Transfer the lines between the ones holding "This screenshot has height=880, width=1372." and "Select the Pan", inclusive, requests included, and subtract 76 from each x and y click coordinate in their answers.
--- begin DATA ROWS ---
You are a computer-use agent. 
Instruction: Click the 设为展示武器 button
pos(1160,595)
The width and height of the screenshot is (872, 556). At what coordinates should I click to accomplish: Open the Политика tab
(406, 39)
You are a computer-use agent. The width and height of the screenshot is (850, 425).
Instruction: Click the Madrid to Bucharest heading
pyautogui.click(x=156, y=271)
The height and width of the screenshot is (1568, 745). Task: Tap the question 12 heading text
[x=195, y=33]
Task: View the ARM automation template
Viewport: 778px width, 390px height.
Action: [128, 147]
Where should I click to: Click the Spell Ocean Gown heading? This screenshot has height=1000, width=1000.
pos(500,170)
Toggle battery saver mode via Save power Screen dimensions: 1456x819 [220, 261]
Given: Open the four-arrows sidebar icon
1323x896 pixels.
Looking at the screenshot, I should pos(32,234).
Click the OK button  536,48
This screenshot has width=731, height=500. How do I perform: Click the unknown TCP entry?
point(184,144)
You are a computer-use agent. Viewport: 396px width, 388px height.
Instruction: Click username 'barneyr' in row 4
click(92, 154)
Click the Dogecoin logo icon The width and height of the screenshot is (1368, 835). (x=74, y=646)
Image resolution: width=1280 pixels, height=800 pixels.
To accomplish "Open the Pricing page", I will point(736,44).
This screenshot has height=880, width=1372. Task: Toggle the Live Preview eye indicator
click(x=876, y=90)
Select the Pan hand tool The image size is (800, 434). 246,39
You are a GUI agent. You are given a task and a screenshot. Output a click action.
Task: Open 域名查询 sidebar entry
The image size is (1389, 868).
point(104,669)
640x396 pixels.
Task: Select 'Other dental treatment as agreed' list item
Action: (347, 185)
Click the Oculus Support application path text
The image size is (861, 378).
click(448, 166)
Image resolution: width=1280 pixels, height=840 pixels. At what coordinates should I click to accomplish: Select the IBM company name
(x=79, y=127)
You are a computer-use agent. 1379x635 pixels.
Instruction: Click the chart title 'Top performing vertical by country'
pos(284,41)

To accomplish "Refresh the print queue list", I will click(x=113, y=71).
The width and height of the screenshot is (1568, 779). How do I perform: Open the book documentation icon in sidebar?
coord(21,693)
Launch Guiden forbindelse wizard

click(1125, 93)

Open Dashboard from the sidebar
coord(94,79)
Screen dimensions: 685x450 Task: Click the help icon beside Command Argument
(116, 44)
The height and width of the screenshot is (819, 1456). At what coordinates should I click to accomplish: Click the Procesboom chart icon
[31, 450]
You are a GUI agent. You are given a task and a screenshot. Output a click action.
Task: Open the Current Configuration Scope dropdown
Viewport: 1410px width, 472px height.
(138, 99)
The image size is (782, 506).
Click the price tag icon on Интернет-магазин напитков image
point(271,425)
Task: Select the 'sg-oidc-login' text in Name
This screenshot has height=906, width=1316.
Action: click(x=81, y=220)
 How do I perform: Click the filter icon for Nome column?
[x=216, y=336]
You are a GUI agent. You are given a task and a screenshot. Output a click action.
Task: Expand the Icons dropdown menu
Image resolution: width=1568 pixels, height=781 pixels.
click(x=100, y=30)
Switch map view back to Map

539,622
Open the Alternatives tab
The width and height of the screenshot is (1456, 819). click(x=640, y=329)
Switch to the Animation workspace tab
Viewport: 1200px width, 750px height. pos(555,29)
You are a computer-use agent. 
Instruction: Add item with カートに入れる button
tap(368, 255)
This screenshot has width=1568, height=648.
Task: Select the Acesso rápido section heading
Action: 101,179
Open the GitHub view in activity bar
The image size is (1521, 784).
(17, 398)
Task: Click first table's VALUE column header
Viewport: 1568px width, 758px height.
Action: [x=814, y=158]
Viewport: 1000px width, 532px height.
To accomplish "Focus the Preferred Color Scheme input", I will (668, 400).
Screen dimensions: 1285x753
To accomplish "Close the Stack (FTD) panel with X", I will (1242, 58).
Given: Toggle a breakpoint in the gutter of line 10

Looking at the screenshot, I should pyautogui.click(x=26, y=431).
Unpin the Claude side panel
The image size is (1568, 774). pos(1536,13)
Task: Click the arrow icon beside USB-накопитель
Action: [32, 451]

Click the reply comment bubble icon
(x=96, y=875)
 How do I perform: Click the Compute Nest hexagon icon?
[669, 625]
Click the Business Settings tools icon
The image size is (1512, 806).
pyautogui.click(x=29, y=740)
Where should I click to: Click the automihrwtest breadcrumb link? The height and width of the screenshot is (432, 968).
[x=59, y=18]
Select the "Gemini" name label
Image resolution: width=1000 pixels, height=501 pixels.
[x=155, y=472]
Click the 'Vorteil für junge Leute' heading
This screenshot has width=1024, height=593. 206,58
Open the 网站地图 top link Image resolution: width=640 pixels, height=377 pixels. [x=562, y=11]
--- end DATA ROWS ---
**FINISHED TASK:**
This screenshot has height=880, width=1372. Task: Toggle the Live Preview eye indicator
click(x=800, y=14)
Select the Pan hand tool The image size is (800, 434). 170,-37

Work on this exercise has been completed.